### SET PROBLEM
Copy out the items below again, changing each "How do I perform" to "How can I do" and keeping every other word and mark the same.

#### DATA EXCERPTS ####

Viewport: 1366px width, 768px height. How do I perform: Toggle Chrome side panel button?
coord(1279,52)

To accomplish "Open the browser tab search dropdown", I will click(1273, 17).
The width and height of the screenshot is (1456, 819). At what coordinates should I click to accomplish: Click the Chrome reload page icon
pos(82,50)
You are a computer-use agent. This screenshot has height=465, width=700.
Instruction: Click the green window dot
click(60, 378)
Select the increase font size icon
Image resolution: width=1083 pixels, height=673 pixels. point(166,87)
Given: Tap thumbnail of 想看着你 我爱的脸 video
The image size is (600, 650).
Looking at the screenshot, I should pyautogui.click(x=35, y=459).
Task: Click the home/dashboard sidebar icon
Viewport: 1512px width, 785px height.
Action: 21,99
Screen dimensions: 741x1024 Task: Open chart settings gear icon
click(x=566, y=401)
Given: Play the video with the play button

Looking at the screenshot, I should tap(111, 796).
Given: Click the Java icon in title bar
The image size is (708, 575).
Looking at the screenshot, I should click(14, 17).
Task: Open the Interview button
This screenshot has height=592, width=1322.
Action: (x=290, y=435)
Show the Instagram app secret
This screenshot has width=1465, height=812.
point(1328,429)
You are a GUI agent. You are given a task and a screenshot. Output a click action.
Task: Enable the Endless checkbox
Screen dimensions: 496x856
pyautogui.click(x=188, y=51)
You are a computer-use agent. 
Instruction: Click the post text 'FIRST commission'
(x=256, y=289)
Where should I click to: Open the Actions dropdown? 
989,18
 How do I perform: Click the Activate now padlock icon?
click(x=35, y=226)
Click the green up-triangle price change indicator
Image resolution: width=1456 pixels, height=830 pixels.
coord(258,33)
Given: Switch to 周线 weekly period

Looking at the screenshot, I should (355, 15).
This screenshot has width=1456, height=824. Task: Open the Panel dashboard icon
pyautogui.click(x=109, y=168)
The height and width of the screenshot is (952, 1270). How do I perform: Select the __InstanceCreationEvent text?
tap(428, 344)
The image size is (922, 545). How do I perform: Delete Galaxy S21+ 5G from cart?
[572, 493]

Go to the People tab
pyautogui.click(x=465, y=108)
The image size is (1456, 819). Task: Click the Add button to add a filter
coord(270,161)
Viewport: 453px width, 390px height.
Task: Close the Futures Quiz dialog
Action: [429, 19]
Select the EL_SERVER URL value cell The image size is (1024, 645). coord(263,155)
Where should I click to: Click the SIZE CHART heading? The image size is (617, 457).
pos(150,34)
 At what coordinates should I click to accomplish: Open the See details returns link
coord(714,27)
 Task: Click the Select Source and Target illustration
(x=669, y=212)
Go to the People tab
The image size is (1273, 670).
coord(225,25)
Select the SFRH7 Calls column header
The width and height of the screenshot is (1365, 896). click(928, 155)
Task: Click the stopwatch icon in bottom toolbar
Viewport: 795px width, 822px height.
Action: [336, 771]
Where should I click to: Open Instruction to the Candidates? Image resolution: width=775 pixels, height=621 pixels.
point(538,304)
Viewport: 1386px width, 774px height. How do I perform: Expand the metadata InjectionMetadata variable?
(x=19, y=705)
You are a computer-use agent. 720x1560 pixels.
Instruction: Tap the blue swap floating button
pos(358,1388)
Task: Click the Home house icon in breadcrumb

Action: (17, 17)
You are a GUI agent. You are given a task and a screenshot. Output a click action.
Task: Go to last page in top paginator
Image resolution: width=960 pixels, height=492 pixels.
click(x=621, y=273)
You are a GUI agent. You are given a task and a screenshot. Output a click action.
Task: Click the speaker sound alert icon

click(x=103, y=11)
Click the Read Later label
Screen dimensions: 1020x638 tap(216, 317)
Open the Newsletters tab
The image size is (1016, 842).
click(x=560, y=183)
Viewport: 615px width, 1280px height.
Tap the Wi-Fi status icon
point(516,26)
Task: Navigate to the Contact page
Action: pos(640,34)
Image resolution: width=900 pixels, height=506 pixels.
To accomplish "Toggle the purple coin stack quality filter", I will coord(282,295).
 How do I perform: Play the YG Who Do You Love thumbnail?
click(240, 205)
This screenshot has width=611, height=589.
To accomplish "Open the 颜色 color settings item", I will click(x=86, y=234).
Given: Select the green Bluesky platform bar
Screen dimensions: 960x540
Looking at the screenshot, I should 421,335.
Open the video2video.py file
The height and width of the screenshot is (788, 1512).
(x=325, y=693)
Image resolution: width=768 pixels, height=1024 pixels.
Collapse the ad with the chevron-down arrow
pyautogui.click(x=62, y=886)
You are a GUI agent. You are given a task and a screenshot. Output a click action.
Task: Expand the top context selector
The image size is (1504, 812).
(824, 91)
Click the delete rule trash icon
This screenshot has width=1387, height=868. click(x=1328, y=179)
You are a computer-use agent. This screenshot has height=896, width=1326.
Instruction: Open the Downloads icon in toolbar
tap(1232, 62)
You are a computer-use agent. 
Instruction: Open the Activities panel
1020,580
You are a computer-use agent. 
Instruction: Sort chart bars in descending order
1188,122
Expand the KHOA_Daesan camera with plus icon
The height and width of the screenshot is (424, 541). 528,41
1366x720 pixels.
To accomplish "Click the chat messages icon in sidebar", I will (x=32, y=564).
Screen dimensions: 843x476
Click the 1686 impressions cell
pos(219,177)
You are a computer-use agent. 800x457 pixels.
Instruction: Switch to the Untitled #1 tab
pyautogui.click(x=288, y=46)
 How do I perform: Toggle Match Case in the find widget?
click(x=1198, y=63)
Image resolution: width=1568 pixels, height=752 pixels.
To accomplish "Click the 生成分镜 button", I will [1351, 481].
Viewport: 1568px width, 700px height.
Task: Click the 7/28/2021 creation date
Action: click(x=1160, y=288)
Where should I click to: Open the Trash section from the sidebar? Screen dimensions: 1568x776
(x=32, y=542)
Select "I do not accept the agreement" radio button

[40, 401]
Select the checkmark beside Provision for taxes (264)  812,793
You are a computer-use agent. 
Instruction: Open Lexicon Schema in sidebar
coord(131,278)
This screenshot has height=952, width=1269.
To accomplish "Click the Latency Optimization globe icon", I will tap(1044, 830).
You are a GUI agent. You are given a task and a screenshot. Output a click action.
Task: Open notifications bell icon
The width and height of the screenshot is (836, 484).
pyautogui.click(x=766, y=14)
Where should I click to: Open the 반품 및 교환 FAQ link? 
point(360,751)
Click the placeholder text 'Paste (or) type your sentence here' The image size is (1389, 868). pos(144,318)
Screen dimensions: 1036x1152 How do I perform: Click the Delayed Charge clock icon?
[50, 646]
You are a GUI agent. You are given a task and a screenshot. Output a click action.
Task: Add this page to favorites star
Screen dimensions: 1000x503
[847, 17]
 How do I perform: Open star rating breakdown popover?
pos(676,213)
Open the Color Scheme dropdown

####

### WRITTEN SOLUTION
Viewport: 1366px width, 768px height. How can I do: Toggle Chrome side panel button?
coord(1279,52)

To accomplish "Open the browser tab search dropdown", I will click(1273, 17).
The width and height of the screenshot is (1456, 819). At what coordinates should I click to accomplish: Click the Chrome reload page icon
pos(82,50)
You are a computer-use agent. This screenshot has height=465, width=700.
Instruction: Click the green window dot
click(60, 378)
Select the increase font size icon
Image resolution: width=1083 pixels, height=673 pixels. point(166,87)
Given: Tap thumbnail of 想看着你 我爱的脸 video
The image size is (600, 650).
Looking at the screenshot, I should pyautogui.click(x=35, y=459).
Task: Click the home/dashboard sidebar icon
Viewport: 1512px width, 785px height.
Action: 21,99
Screen dimensions: 741x1024 Task: Open chart settings gear icon
click(x=566, y=401)
Given: Play the video with the play button

Looking at the screenshot, I should tap(111, 796).
Given: Click the Java icon in title bar
The image size is (708, 575).
Looking at the screenshot, I should click(14, 17).
Task: Open the Interview button
This screenshot has height=592, width=1322.
Action: (x=290, y=435)
Show the Instagram app secret
This screenshot has width=1465, height=812.
point(1328,429)
You are a GUI agent. You are given a task and a screenshot. Output a click action.
Task: Enable the Endless checkbox
Screen dimensions: 496x856
pyautogui.click(x=188, y=51)
You are a computer-use agent. 
Instruction: Click the post text 'FIRST commission'
(x=256, y=289)
Where should I click to: Open the Actions dropdown? 
989,18
 How can I do: Click the Activate now padlock icon?
click(x=35, y=226)
Click the green up-triangle price change indicator
Image resolution: width=1456 pixels, height=830 pixels.
coord(258,33)
Given: Switch to 周线 weekly period

Looking at the screenshot, I should (355, 15).
This screenshot has width=1456, height=824. Task: Open the Panel dashboard icon
pyautogui.click(x=109, y=168)
The height and width of the screenshot is (952, 1270). How can I do: Select the __InstanceCreationEvent text?
tap(428, 344)
The image size is (922, 545). How can I do: Delete Galaxy S21+ 5G from cart?
[572, 493]

Go to the People tab
pyautogui.click(x=465, y=108)
The image size is (1456, 819). Task: Click the Add button to add a filter
coord(270,161)
Viewport: 453px width, 390px height.
Task: Close the Futures Quiz dialog
Action: [429, 19]
Select the EL_SERVER URL value cell The image size is (1024, 645). coord(263,155)
Where should I click to: Click the SIZE CHART heading? The image size is (617, 457).
pos(150,34)
 At what coordinates should I click to accomplish: Open the See details returns link
coord(714,27)
 Task: Click the Select Source and Target illustration
(x=669, y=212)
Go to the People tab
The image size is (1273, 670).
coord(225,25)
Select the SFRH7 Calls column header
The width and height of the screenshot is (1365, 896). click(928, 155)
Task: Click the stopwatch icon in bottom toolbar
Viewport: 795px width, 822px height.
Action: [336, 771]
Where should I click to: Open Instruction to the Candidates? Image resolution: width=775 pixels, height=621 pixels.
point(538,304)
Viewport: 1386px width, 774px height. How can I do: Expand the metadata InjectionMetadata variable?
(x=19, y=705)
You are a computer-use agent. 720x1560 pixels.
Instruction: Tap the blue swap floating button
pos(358,1388)
Task: Click the Home house icon in breadcrumb

Action: (17, 17)
You are a GUI agent. You are given a task and a screenshot. Output a click action.
Task: Go to last page in top paginator
Image resolution: width=960 pixels, height=492 pixels.
click(x=621, y=273)
You are a GUI agent. You are given a task and a screenshot. Output a click action.
Task: Click the speaker sound alert icon

click(x=103, y=11)
Click the Read Later label
Screen dimensions: 1020x638 tap(216, 317)
Open the Newsletters tab
The image size is (1016, 842).
click(x=560, y=183)
Viewport: 615px width, 1280px height.
Tap the Wi-Fi status icon
point(516,26)
Task: Navigate to the Contact page
Action: pos(640,34)
Image resolution: width=900 pixels, height=506 pixels.
To accomplish "Toggle the purple coin stack quality filter", I will coord(282,295).
 How can I do: Play the YG Who Do You Love thumbnail?
click(240, 205)
This screenshot has width=611, height=589.
To accomplish "Open the 颜色 color settings item", I will click(x=86, y=234).
Given: Select the green Bluesky platform bar
Screen dimensions: 960x540
Looking at the screenshot, I should 421,335.
Open the video2video.py file
The height and width of the screenshot is (788, 1512).
(x=325, y=693)
Image resolution: width=768 pixels, height=1024 pixels.
Collapse the ad with the chevron-down arrow
pyautogui.click(x=62, y=886)
You are a GUI agent. You are given a task and a screenshot. Output a click action.
Task: Expand the top context selector
The image size is (1504, 812).
(824, 91)
Click the delete rule trash icon
This screenshot has width=1387, height=868. click(x=1328, y=179)
You are a computer-use agent. This screenshot has height=896, width=1326.
Instruction: Open the Downloads icon in toolbar
tap(1232, 62)
You are a computer-use agent. 
Instruction: Open the Activities panel
1020,580
You are a computer-use agent. 
Instruction: Sort chart bars in descending order
1188,122
Expand the KHOA_Daesan camera with plus icon
The height and width of the screenshot is (424, 541). 528,41
1366x720 pixels.
To accomplish "Click the chat messages icon in sidebar", I will (x=32, y=564).
Screen dimensions: 843x476
Click the 1686 impressions cell
pos(219,177)
You are a computer-use agent. 800x457 pixels.
Instruction: Switch to the Untitled #1 tab
pyautogui.click(x=288, y=46)
 How can I do: Toggle Match Case in the find widget?
click(x=1198, y=63)
Image resolution: width=1568 pixels, height=752 pixels.
To accomplish "Click the 生成分镜 button", I will [1351, 481].
Viewport: 1568px width, 700px height.
Task: Click the 7/28/2021 creation date
Action: click(x=1160, y=288)
Where should I click to: Open the Trash section from the sidebar? Screen dimensions: 1568x776
(x=32, y=542)
Select "I do not accept the agreement" radio button

[40, 401]
Select the checkmark beside Provision for taxes (264)  812,793
You are a computer-use agent. 
Instruction: Open Lexicon Schema in sidebar
coord(131,278)
This screenshot has height=952, width=1269.
To accomplish "Click the Latency Optimization globe icon", I will tap(1044, 830).
You are a GUI agent. You are given a task and a screenshot. Output a click action.
Task: Open notifications bell icon
The width and height of the screenshot is (836, 484).
pyautogui.click(x=766, y=14)
Where should I click to: Open the 반품 및 교환 FAQ link? 
point(360,751)
Click the placeholder text 'Paste (or) type your sentence here' The image size is (1389, 868). pos(144,318)
Screen dimensions: 1036x1152 How can I do: Click the Delayed Charge clock icon?
[50, 646]
You are a GUI agent. You are given a task and a screenshot. Output a click action.
Task: Add this page to favorites star
Screen dimensions: 1000x503
[847, 17]
 How can I do: Open star rating breakdown popover?
pos(676,213)
Open the Color Scheme dropdown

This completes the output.